Data to use
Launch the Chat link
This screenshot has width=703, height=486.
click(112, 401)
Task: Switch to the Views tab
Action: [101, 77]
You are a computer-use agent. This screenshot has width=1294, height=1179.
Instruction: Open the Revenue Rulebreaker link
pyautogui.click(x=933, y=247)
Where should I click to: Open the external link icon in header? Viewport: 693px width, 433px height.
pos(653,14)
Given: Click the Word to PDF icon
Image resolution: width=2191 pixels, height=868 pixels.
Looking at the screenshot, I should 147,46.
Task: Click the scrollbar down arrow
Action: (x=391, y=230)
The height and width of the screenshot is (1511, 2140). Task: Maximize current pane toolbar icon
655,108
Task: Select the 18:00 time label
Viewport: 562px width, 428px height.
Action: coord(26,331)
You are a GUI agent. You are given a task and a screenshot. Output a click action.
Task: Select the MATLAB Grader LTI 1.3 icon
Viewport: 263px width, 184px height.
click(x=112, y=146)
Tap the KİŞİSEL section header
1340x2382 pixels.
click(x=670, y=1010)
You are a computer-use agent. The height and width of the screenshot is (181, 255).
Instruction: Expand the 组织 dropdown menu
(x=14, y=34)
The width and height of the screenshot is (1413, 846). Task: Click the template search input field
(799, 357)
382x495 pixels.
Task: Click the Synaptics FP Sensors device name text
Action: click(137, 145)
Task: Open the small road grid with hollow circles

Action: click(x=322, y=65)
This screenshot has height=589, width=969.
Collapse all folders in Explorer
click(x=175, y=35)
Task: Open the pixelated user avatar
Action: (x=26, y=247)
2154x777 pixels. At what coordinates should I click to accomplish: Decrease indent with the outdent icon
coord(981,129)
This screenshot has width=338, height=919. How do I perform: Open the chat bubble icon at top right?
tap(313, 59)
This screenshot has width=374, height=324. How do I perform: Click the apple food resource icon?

Job
Reproduce word for word the rows starting with the line containing "2154x777 pixels. At" and running through the final row above, with both ends included.

The answer
2154x777 pixels. At what coordinates should I click to accomplish: Decrease indent with the outdent icon
coord(981,129)
This screenshot has width=338, height=919. How do I perform: Open the chat bubble icon at top right?
tap(313, 59)
This screenshot has width=374, height=324. How do I perform: Click the apple food resource icon?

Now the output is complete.